Да, Палач знал эту местность и шёл отомстить, но как-то это было подозрительно. Момо забрал все свои отряды, бродившие до этого по территории Конго, и теперь они шли завоёвывать, для Мамбы, соседние султанаты, бывшие территорией Раббиха. А у Палача в подчинении было почти пятьсот воинов, и каждый из них был отменным головорезом, которых боялись его воины.
Между тем, отданный приказ, был недвусмыслен: завоевать султанат Борну, Вадаи, Багирми, и прочие мелкие государственные образования, вокруг озера Чад, и дойти до реки Нигер, захватив всё правобережье.
Момо было невдомёк, что эта территория будет через два года захвачена французами, а сейчас только-только начался 1897 год. Мамба не знал точного года захвата, но знал, что она точно будет у французов, и поэтому торопился. Ну, а Момо просто попался в тему. Победит, молодец, но и воинов у него поубавится. Проиграет…, тогда и обретённая спесь уйдёт.
Войско шло быстро, миновав свои территории, пограничные с территориями немецкого Камеруна. Потянулись унылые пустоши саванны, постепенно, всё более жаркие и бедные на осадки.
Появления войск солдаты Раббиха, банально, прозевали. Это дало воинам Момо изрядную фору. Напав на первое крупное селение, они разграбили его, отобрав продовольствие и изнасиловав всех, кого нашли. Мамбы, всё равно, рядом не было, а Палач ему не указ. Он и так совершает подвиг, воюя за Мамбу. Где Мамба? Почему он не пошёл с ними? Ведь он бессмертный, а Момо, в любой момент может умереть!
Момо, действительно, думал, что Мамба бессмертен, и его защищают духи Африки, иначе, он давно бы уже повернул обратно, либо, воспротивился этому походу, сбежав, или открыто напав на вождя. Но он боялся, и поэтому, не хотел идти против. Все это не мешало копиться противоречиям в его душе. Нужен был лишь один толчок, чтобы Момо смог решиться на захват власти. А пока, события шли своим чередом.
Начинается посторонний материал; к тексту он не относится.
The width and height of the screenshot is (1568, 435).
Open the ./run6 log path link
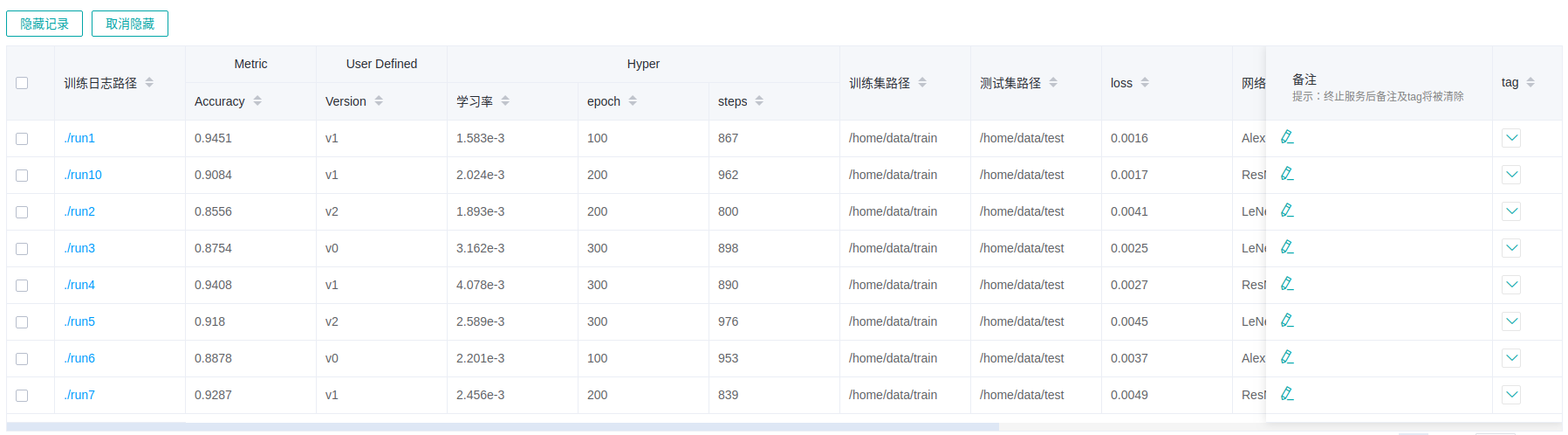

Рабих, потеряв своего верного помощника, Аль-Максума, не грустил, скорее, наоборот, продолжал вести себя прежним образом. Разорял окрестные территории и создавал государство, наподобие махдистского, совершенно радикального толка.
Всё окрестное население давно уже приняло ислам, отчего и государственные образования назывались султанатами. Засилье туарегов, проникающих на территории, лежащие недалеко от реки Нигер, и вокруг озера Чад, с севера, оказывало очень сильное влияние на чернокожих жителей. Смешиваясь с ними, набирая из местных жителей рабов, они прививали им свою культуру вечных кочевников.
Благодаря более высокой температуре воздуха и малому количеству рек и речек, здесь отсутствовала муха це-це, смертельная для скота. Сухой климат позволял заниматься скотоводством. Здесь уже были верблюды, ослы и кони, используемые, как для перевозки людей, так и как тягловая сила.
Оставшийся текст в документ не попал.